According to the indictment, Natasha Harris-Johnson, 49, made a claim against the United States for payment of a refund of taxes on eight separate occasions in various amounts which she knew to be false, fictious, and fraudulent, and to which she knew she was not entitled. Additionally, between March 2020 and June 2020, Harris-Johnson filed a fraudulent application for a CARES Act financial assistance program, Economic Injury Disaster Loans (EIDL), and fraudulently obtained over $159,000 by way of this program. EIDLs provided loan assistance (including $10,000 advances) for small businesses and other eligible entities for loans up to $2 million. The EIDL proceeds could be used to pay fixed debts, payroll, accounts payable, and other bills that could have been paid had the disaster not occurred. In the false EIDL applications Harris-Johnson submitted, she made false claims about the gross revenue and cost of goods sold by her company, HJ&J Development LLC.
Harris-Johnson will make her initial appearance on October 19, 2023, before a U.S. Magistrate Judge of the U.S. District Court for the Western District of Kentucky. If convicted, Harris-Johnson faces a maximum of 60 years in prison. A federal district court judge will determine any sentence after considering the U.S. Sentencing Guidelines and other statutory factors. There is no parole in the federal system.
The Internal Revenue Service Criminal Investigation is investigating the case.
Assistant U.S. Attorney Corinne E. Keel is prosecuting the case.
On May 17, 2021, the Attorney General established the COVID-19 Fraud Enforcement Task Force to marshal the resources of the Department of Justice in partnership with agencies across government to enhance efforts to combat and prevent pandemic-related fraud. The Task Force bolsters efforts to investigate and prosecute the most culpable domestic and international criminal actors and assists agencies tasked with administering relief programs to prevent fraud by, among other methods, augmenting and incorporating existing coordination mechanisms, identifying resources and techniques to uncover fraudulent actors and their schemes, and sharing and harnessing information and insights gained from prior enforcement efforts.

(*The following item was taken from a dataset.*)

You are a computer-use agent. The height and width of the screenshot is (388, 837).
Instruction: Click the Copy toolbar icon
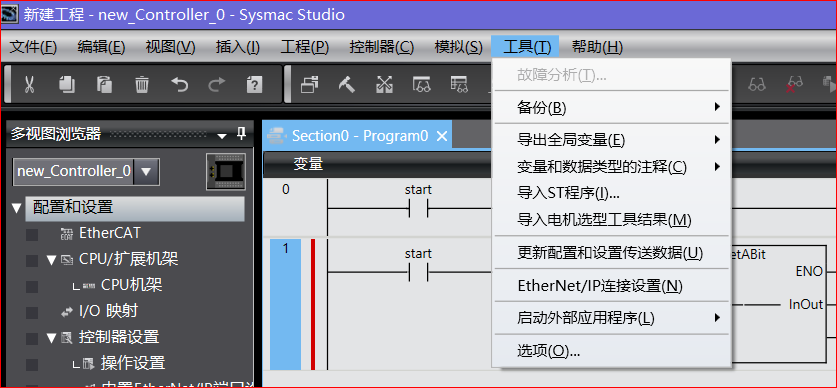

For more information on the Department’s response to the pandemic, please visit https://www.justice.gov/coronavirus.
Anyone with information about allegations of attempted fraud involving COVID-19 can report it by calling the Department of Justice’s National Center for Disaster Fraud (NCDF) Hotline at 866-720-5721 or via the NCDF Web Complaint Form at: https://www.justice.gov/disaster-fraud/ncdf-disaster-complaint-form.
An indictment is merely an allegation. All defendants are presumed innocent until proven guilty beyond a reasonable doubt in a court of law.